→ Task instructions
Copy out the data below as written; omit any images.

→ The data
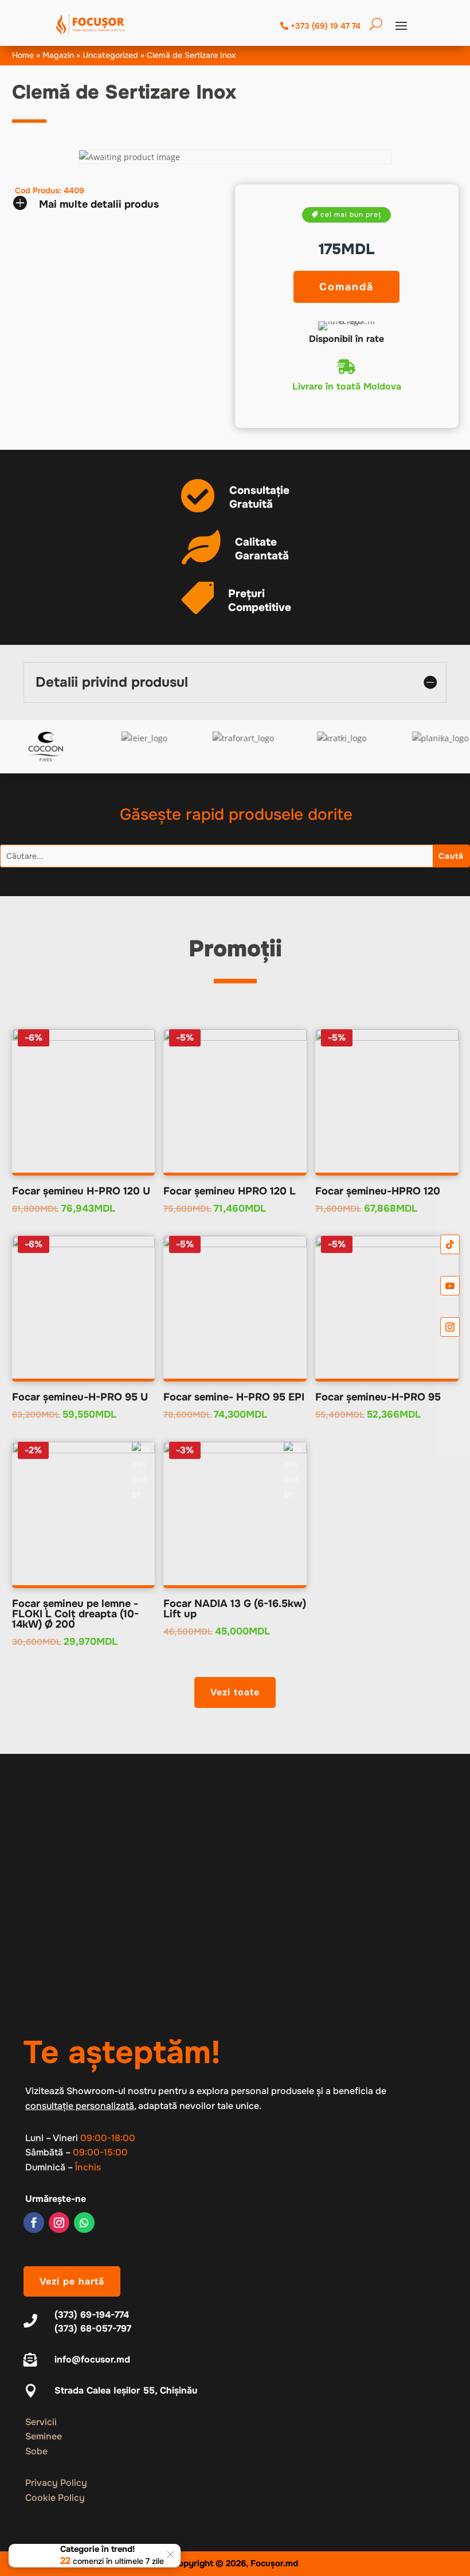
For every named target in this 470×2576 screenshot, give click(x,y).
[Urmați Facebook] (33, 2222)
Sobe (36, 2451)
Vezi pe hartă (72, 2281)
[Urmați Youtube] (450, 1285)
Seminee (43, 2436)
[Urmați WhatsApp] (84, 2222)
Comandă (346, 287)
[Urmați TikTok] (450, 1244)
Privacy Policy (56, 2483)
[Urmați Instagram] (59, 2222)
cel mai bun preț (350, 214)
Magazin (58, 55)
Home (23, 55)
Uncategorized (110, 55)
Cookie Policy (55, 2498)
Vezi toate (235, 1692)
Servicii (41, 2422)
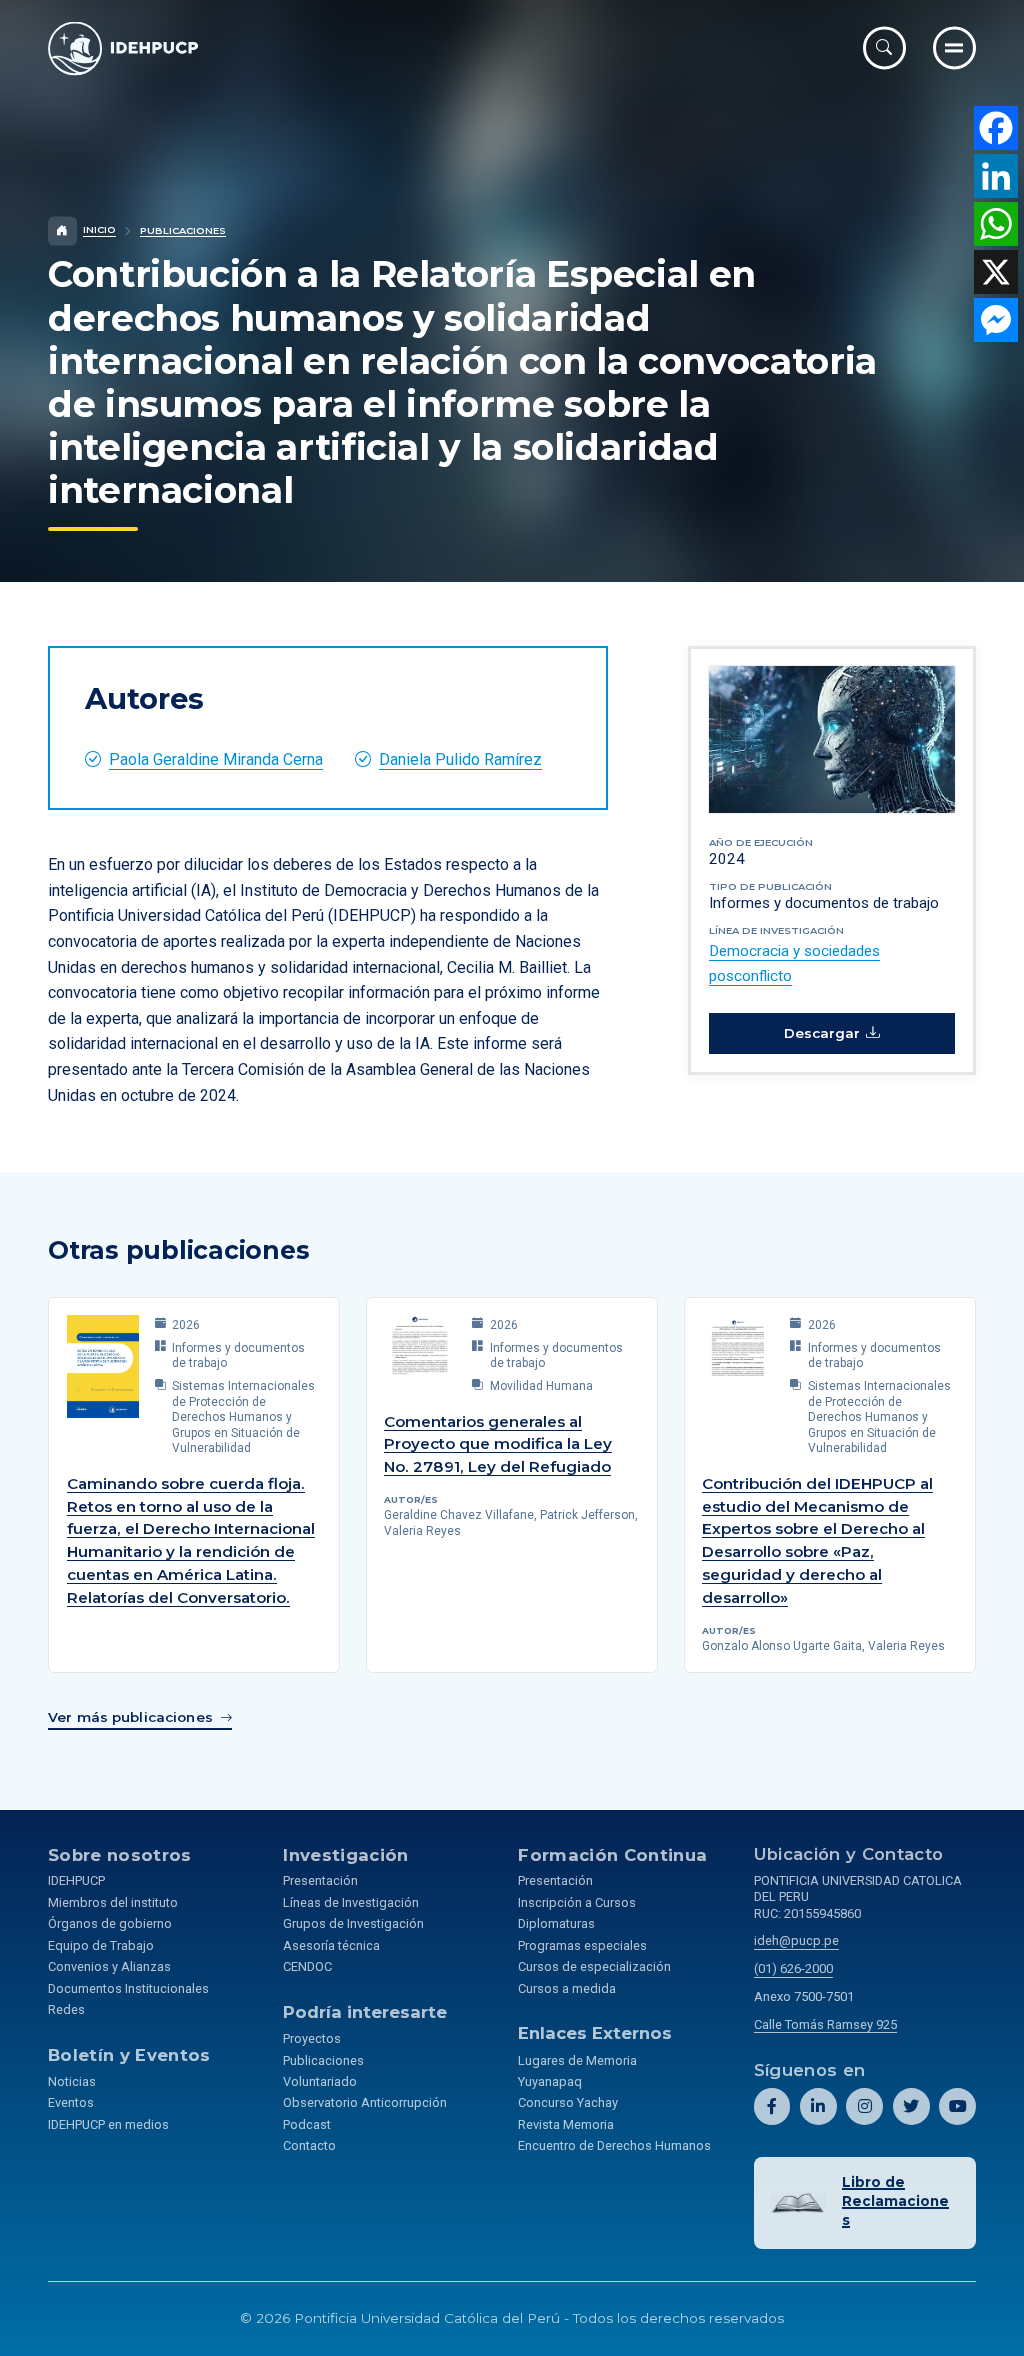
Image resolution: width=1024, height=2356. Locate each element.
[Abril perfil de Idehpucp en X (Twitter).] (911, 2106)
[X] (996, 272)
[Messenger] (996, 320)
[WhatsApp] (996, 224)
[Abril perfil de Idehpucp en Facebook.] (772, 2106)
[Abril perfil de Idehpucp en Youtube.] (957, 2106)
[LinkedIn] (996, 176)
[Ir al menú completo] (954, 47)
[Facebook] (996, 128)
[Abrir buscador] (884, 47)
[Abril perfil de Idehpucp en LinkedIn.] (818, 2106)
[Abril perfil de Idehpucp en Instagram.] (864, 2106)
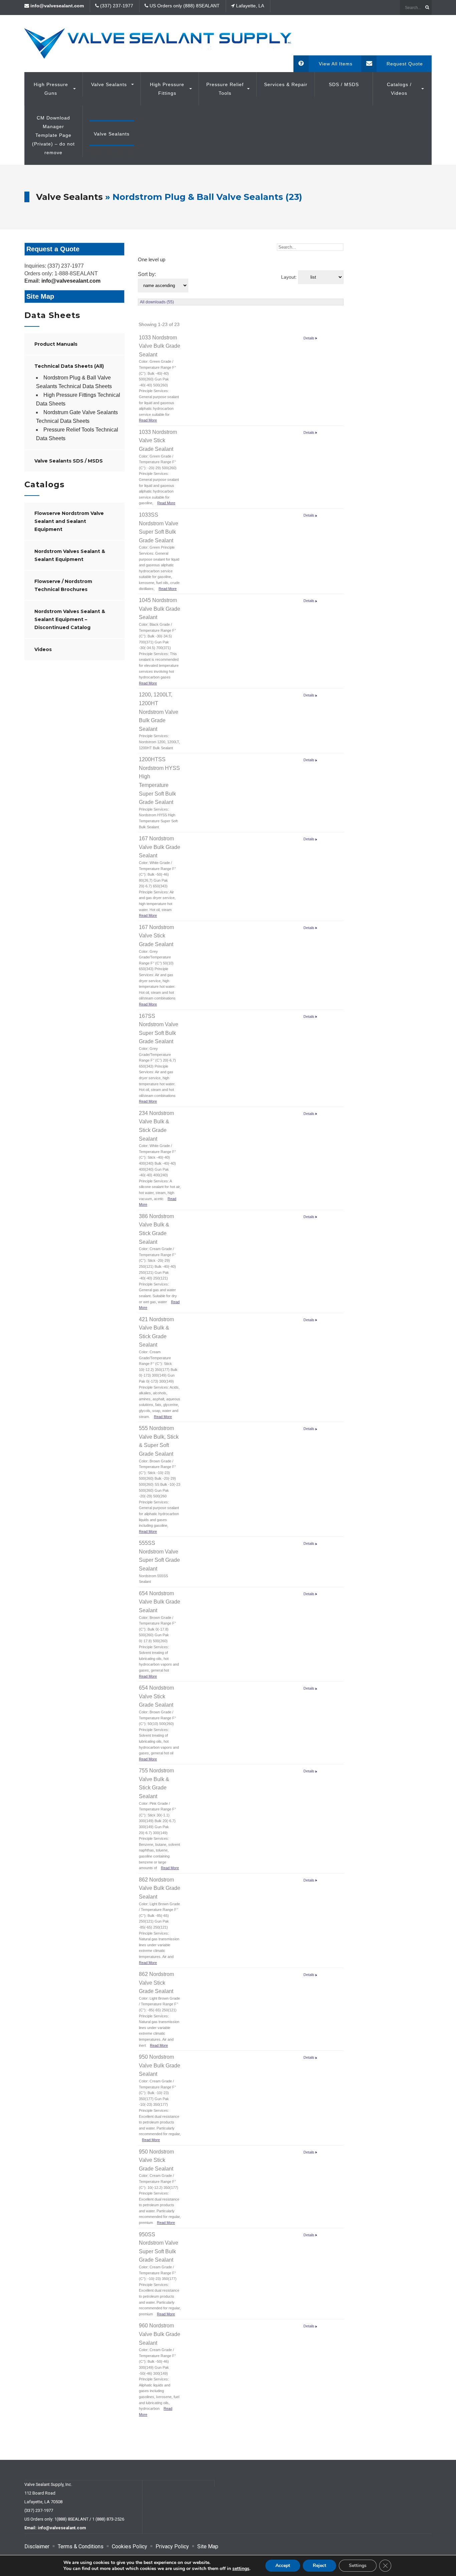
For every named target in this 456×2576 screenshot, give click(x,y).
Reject (319, 2565)
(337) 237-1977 (38, 2510)
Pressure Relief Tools (225, 89)
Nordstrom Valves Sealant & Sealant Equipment (69, 555)
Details (308, 338)
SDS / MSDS (344, 84)
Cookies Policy (129, 2546)
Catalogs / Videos (399, 89)
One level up (151, 259)
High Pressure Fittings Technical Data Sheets (78, 399)
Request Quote (405, 63)
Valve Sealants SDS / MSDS (68, 461)
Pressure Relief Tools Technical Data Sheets (77, 434)
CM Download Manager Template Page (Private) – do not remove (53, 135)
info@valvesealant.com (70, 281)
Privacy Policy (172, 2546)
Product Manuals (55, 344)
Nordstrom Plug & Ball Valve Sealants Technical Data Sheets (74, 382)
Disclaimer (36, 2546)
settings (240, 2569)
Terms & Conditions (80, 2546)
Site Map (40, 296)
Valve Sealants (109, 84)
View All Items (336, 63)
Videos (43, 649)
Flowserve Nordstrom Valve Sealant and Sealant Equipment (69, 521)
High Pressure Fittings (167, 89)
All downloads (157, 302)
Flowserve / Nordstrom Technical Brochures (63, 585)
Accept (282, 2565)
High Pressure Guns (51, 89)
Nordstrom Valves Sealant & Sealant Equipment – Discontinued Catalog (69, 619)
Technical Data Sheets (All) (69, 366)
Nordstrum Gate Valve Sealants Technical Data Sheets (77, 416)
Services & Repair (285, 84)
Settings (358, 2565)
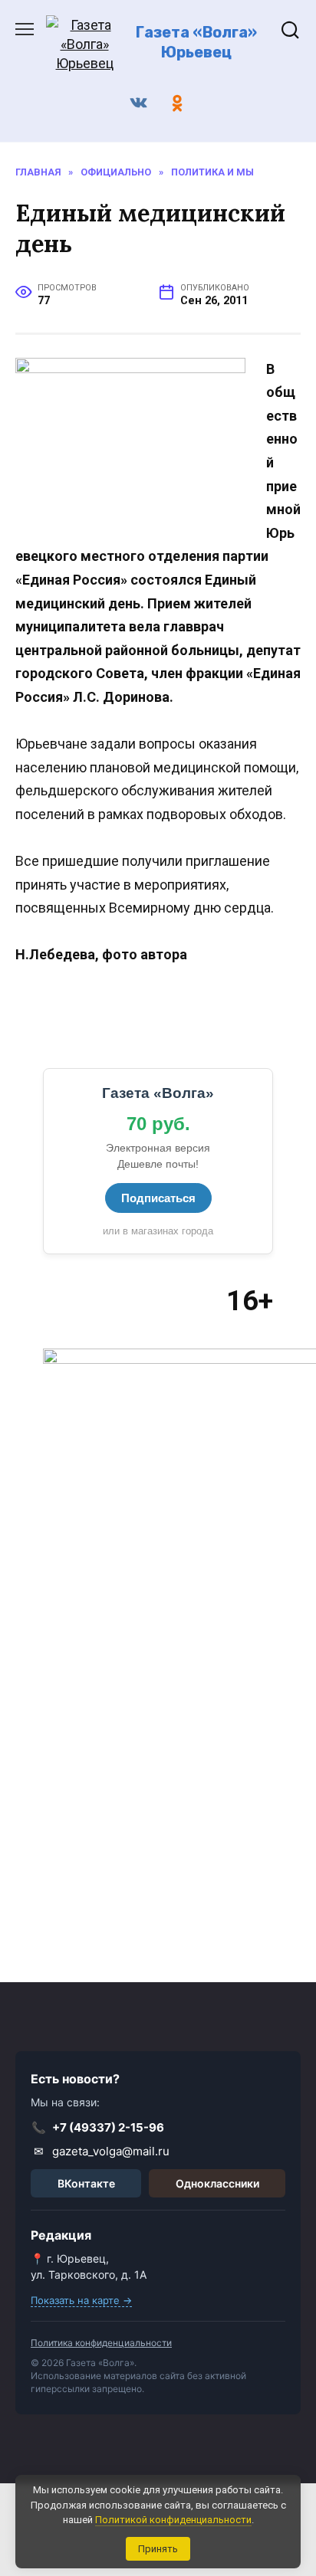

→ Answer to this exercise
For every named target in this 470×2576 screenshot, give click(x,y).
[Urmați Facebook] (33, 2222)
Sobe (36, 2451)
Vezi pe hartă (72, 2281)
[Urmați Youtube] (450, 1285)
Seminee (43, 2436)
[Urmați WhatsApp] (84, 2222)
Comandă (346, 287)
[Urmați TikTok] (450, 1244)
Privacy Policy (56, 2483)
[Urmați Instagram] (59, 2222)
cel mai bun preț (350, 214)
Magazin (58, 55)
Home (23, 55)
Uncategorized (110, 55)
Cookie Policy (55, 2498)
Vezi toate (235, 1692)
Servicii (41, 2422)
Image resolution: width=1024, height=2356. Locate each element.
[Abril perfil de Idehpucp en X (Twitter).] (911, 2106)
[X] (996, 272)
[Messenger] (996, 320)
[WhatsApp] (996, 224)
[Abril perfil de Idehpucp en Facebook.] (772, 2106)
[Abril perfil de Idehpucp en Youtube.] (957, 2106)
[LinkedIn] (996, 176)
[Ir al menú completo] (954, 47)
[Facebook] (996, 128)
[Abrir buscador] (884, 47)
[Abril perfil de Idehpucp en LinkedIn.] (818, 2106)
[Abril perfil de Idehpucp en Instagram.] (864, 2106)
For every named target in this 456×2576 screenshot, give click(x,y).
Reject (319, 2565)
(337) 237-1977 (38, 2510)
Pressure Relief Tools (225, 89)
Nordstrom Valves Sealant & Sealant Equipment (69, 555)
Details (308, 338)
SDS / MSDS (344, 84)
Cookies Policy (129, 2546)
Catalogs / Videos (399, 89)
One level up (151, 259)
High Pressure Fittings Technical Data Sheets (78, 399)
Request Quote (405, 63)
Valve Sealants SDS / MSDS (68, 461)
Pressure Relief Tools Technical Data Sheets (77, 434)
CM Download Manager Template Page (Private) – do not remove (53, 135)
info@valvesealant.com (70, 281)
Privacy Policy (172, 2546)
Product Manuals (55, 344)
Nordstrom Plug & Ball Valve Sealants Technical Data Sheets (74, 382)
Disclaimer (36, 2546)
settings (240, 2569)
Terms & Conditions (80, 2546)
Site Map (40, 296)
Valve Sealants (109, 84)
View All Items (336, 63)
Videos (43, 649)
Flowserve Nordstrom Valve Sealant and Sealant Equipment (69, 521)
High Pressure Fittings (167, 89)
All downloads (157, 302)
Flowserve / Nordstrom Technical Brochures (63, 585)
Accept (282, 2565)
High Pressure Guns (51, 89)
Nordstrom Valves Sealant & Sealant Equipment – Discontinued Catalog (69, 619)
Technical Data Sheets (All) (69, 366)
Nordstrum Gate Valve Sealants Technical Data Sheets (77, 416)
Services & Repair (285, 84)
Settings (358, 2565)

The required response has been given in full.